Foreign tourism is growing at a record-breaking rate. The number of visitors arriving in Spain speeded up in August (8.8% year-on-year) and raised the total number of tourists visiting the country this year so far to 45.4 million (compared with 42.3 million in 2013). The good economic situation enjoyed by the outbound markets (except Russia) means that we can remain optimistic in the short term. Foreign tourism's excellent performance over the last few months has been accompanied by a significant increase in income from this component. In June, revenue rose by 4.6% year-on-year, an upswing that is still not enough to offset the deterioration in the balance of goods and the income balance. In June the current balance was once again in negative terrain (–1 billion euros in cumulative terms over 12 months).
The government has presented the state budget for 2015 with a plausible macroeconomic scenario. On the whole, the growth forecasts used to set the targets for the main items on the public balance sheet are in line with the consensus of economists. Specifically, the budget is based on 1.3% growth in activity in 2014 and 2.0% growth in 2015. According to the Independent Fiscal Responsibility Agency (AIReF), which has evaluated the macroeconomic situation for the first time, the figures proposed are plausible although it notes that developments in the euro area could be somewhat worse
than predicted. The proposed state budget assumes growth in activity and consumption that will increase tax revenue
by 5.4% annually in 2015, even taking into account the impact of the fiscal reform. On the other hand expenditure will decrease by 3.2% as a result of the fall in interest payments and smaller contribution to Social Security and to the State Employment Service. All this will help to carry out a fiscal adjustment of 0.6 p.p. to 2.9% of GDP. However, it should be noted that a large part of the adjustment in the fiscal deficit budgeted, both via revenue and expenditure,
depends on the growth forecasts being met; i.e. it depends on cyclical factors.

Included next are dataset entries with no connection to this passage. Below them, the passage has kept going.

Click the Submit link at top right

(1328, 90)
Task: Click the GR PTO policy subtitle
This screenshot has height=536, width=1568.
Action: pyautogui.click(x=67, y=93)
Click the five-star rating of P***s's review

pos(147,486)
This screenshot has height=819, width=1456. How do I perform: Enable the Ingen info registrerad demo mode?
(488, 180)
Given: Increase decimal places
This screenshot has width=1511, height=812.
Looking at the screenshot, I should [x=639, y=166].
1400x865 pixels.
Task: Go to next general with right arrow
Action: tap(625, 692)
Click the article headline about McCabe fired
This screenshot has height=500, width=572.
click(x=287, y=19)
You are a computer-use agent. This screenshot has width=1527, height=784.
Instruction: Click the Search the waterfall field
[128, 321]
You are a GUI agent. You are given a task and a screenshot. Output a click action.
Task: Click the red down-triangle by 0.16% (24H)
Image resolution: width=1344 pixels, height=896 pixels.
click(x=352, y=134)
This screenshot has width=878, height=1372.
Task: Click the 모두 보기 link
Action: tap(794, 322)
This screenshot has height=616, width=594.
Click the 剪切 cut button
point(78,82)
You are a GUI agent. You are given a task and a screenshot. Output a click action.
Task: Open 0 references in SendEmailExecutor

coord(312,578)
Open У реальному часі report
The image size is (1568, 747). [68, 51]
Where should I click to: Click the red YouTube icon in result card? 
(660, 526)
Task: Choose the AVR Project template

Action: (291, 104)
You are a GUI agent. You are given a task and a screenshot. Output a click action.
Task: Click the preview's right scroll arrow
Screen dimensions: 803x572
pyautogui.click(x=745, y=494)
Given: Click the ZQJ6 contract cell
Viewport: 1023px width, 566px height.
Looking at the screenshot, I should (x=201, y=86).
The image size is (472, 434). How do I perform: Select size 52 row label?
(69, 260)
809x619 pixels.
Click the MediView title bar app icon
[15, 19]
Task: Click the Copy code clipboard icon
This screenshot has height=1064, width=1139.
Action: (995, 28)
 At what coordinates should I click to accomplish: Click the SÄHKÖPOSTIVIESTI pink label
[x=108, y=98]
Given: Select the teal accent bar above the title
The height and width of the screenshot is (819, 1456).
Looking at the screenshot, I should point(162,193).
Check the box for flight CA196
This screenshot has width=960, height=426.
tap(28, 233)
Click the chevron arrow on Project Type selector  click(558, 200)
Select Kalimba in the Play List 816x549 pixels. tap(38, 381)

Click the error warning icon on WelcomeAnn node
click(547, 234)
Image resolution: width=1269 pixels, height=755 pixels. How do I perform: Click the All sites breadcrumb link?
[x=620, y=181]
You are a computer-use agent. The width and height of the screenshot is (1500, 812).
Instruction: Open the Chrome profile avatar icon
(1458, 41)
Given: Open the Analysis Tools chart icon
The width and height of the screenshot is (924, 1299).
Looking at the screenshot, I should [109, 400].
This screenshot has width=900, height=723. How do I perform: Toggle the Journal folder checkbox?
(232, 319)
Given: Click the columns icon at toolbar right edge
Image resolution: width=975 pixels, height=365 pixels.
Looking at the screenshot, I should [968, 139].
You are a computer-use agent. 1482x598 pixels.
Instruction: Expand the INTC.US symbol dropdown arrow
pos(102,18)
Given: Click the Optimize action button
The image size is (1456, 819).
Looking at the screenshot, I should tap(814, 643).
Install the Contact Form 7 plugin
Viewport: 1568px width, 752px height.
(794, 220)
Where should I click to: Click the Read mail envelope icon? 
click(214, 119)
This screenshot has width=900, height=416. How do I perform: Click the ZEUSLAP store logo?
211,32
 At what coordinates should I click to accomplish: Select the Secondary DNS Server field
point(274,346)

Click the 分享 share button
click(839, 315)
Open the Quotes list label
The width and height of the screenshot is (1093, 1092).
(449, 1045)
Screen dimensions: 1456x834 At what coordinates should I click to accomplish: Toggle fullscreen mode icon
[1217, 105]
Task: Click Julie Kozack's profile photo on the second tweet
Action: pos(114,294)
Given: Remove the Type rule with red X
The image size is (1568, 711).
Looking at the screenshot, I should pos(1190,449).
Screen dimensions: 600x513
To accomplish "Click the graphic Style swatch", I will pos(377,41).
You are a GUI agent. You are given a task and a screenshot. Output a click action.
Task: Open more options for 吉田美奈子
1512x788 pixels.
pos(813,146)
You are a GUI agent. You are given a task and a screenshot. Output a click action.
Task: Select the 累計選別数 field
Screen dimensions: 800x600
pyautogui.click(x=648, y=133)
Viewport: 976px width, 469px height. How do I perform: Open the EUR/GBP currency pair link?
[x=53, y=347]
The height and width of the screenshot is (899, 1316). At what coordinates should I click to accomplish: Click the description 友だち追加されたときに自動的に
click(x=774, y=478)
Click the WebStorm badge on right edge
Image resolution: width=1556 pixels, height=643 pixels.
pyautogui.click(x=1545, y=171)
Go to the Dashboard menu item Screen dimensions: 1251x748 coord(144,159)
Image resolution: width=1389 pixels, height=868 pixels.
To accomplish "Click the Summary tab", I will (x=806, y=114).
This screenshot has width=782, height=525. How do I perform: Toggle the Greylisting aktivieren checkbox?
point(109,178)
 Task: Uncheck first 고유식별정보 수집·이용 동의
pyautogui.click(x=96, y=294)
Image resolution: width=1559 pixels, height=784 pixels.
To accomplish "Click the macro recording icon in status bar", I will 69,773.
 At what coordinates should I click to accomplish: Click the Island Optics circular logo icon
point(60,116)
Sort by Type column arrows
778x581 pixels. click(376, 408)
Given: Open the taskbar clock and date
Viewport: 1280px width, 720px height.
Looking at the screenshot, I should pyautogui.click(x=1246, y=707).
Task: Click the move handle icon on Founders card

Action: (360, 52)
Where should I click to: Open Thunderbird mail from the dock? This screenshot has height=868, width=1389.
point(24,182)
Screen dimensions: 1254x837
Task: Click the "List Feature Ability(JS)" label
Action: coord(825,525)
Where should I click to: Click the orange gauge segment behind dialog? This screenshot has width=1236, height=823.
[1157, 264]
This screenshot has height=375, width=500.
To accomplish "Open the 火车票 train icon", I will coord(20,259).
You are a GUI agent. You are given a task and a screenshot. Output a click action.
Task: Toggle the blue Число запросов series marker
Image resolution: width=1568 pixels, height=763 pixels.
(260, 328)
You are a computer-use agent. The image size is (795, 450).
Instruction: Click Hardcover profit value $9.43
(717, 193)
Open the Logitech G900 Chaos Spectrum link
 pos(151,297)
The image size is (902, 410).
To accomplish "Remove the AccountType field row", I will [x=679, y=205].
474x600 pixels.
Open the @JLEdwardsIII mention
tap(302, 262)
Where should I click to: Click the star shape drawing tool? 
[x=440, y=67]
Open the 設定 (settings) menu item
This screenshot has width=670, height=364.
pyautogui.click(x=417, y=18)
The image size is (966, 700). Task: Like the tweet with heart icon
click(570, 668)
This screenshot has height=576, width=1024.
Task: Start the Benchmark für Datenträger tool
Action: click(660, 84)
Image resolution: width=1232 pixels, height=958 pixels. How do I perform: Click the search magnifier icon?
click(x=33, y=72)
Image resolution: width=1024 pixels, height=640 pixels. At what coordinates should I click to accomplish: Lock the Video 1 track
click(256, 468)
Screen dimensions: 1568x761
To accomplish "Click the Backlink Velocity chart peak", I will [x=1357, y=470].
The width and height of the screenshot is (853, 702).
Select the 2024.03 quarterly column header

For the moment, compliance of the fiscal target for 2014 seems feasible. In August the government deficit stood at 3.3%, 0.2 p.p. above the target for this year and it does not seem complicated to reduce the deficit by this amount over the last four months of the year. Moreover, it should be noted that the recent revision of GDP, following the new European accounting regulations, has increased nominal GDP for 2013 by 2.6%, reducing the deficit for that year by 0.3 p.p., down to 6.3%. As a result, the fiscal adjustment required to meet the target deficit for 2014 for the public sector as a whole, namely 5.5% of GDP, has shrunk to 0.8 p.p., obviously making it easier to achieve.